When I using meta-llama/Llama-2-13b-chat-hf the answer that model give is not good. I think is my prompt using wrong. below is my code
from langchain.embeddings import HuggingFaceEmbeddings
from langchain.text_splitter import CharacterTextSplitter
from langchain.vectorstores import ElasticVectorSearch, Pinecone, Weaviate, FAISS, Chroma
from langchain.chains.question_answering import load_qa_chain
from langchain.llms import HuggingFacePipeline
from langchain.prompts import PromptTemplate
import transformers
from langchain.chains import ConversationChain
from langchain.memory import ConversationSummaryBufferMemory,ConversationBufferMemory,ConversationSummaryMemory
import torchimport os
from langchain import OpenAI
os.environ['OPENAI_API_KEY'] = 'My key'
bnb_config = transformers.BitsAndBytesConfig(
load_in_4bit=True,
bnb_4bit_quant_type='nf4',
bnb_4bit_use_double_quant=True,
bnb_4bit_compute_dtype=torch.bfloat16
)
model_id = 'meta-llama/Llama-2-13b-chat-hf'
hf_auth = '***'
model_config = transformers.AutoConfig.from_pretrained(
model_id,
use_auth_token=hf_auth
)
model = transformers.AutoModelForCausalLM.from_pretrained(
model_id,
trust_remote_code=True,
config=model_config,
quantization_config=bnb_config,
device_map='auto',
use_auth_token=hf_auth
)
model.eval()
tokenizer = transformers.AutoTokenizer.from_pretrained(
model_id,
use_auth_token=hf_auth
)
instruct_pipeline = transformers.pipeline(
task='text-generation',
model=model,
torch_dtype=torch.bfloat16,
device_map="auto",
tokenizer=tokenizer,
return_full_text=True,
max_new_tokens=512,
top_p=0.99,
top_k=50,
repetition_penalty=1.1,
temperature=0.01
)
hf_pipe = HuggingFacePipeline(pipeline=instruct_pipeline)
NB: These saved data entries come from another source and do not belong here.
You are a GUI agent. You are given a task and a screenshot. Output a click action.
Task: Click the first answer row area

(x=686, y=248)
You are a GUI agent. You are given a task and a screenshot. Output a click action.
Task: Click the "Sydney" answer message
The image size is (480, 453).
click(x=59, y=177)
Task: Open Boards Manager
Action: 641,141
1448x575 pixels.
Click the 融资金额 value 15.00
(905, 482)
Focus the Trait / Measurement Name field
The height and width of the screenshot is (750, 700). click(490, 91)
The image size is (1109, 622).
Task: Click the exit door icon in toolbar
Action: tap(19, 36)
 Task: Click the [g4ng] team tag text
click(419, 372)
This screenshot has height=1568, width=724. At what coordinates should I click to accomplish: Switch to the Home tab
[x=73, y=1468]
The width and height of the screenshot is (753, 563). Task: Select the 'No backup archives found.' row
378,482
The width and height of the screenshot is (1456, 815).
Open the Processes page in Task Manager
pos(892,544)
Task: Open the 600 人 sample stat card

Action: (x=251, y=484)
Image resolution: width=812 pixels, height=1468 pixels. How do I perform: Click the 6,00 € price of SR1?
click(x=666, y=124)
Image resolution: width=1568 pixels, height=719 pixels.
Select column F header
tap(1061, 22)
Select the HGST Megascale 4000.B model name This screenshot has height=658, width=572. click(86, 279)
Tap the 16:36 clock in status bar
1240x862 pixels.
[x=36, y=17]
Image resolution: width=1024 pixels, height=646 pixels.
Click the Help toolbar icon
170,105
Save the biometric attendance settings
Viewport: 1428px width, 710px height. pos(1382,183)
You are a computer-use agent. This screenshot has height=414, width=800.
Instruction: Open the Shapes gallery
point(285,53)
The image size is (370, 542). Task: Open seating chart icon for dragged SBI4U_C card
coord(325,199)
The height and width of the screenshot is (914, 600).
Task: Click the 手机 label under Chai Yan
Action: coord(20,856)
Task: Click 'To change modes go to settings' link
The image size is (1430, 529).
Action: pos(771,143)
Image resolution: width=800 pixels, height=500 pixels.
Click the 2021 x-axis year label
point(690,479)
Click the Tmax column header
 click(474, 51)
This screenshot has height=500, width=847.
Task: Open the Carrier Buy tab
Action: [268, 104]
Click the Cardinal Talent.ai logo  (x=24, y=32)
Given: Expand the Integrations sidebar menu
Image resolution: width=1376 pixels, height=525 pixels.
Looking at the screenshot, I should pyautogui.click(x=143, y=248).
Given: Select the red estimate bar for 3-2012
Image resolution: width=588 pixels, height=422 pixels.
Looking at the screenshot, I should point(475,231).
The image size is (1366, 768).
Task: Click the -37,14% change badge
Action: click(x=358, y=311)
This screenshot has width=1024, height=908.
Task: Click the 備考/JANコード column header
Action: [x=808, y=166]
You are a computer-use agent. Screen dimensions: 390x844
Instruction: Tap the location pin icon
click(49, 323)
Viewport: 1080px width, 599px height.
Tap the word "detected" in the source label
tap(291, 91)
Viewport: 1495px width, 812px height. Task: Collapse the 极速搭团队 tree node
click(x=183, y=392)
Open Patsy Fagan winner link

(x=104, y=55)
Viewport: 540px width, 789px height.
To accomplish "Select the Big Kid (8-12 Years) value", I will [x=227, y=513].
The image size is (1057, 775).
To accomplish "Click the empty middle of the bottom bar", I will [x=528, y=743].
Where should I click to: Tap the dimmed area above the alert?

prompt_template1 = """<s>[INST] <<SYS>>
{{ You are a AI chatbot having a conversation with a human. Given the following has three part. First part is a extracted parts of a long document. Second part is the conversation between you and human. Third part is the human's question.
If human's question can't use extracted parts to answer, just chat normally with human. If human's question can use extracted parts to answer, please based on the extracted parts to answer human.
Extracted parts:
###
There are 5 steps to find password back.
STEP 1
Go to MEMBER CENTER Click SECURITY CENTER
STEP 2
Select SECURITY CENTER
STEP 3
Select TRANSACTION PASSWORD
STEP 4
Select FORGOT PASSWORD
STEP 5
for bound EMAIL
Enter your BOUND E-MAIL
then you will receive an email with your new password
for bound PHONE NUMBER
Enter your BOUND PHONE NUMBER
###
Previous Conversation:
'''
{history}
'''
Human's question: ```{input}``` }}
<</SYS>>
"""
prompt = PromptTemplate(template=prompt_template1, input_variables=['input', 'history'])
summary_memory = ConversationSummaryBufferMemory(llm=OpenAI(), max_token_limit=20)
conversation = ConversationChain(
prompt=prompt,
llm=hf_pipe,
verbose=True,
memory=summary_memory,
)
the Extracted parts is searched by Embeddings I just type one of it to test I create a ConversationSummaryBufferMemory to memory conversation but seem like meta-llama has own prompt to memory conversation. I do not know how to use. Please help me !
meta-llama can reply the answer when user ask question that is associated with the Extracted parts. otherwise, just chat with user normally.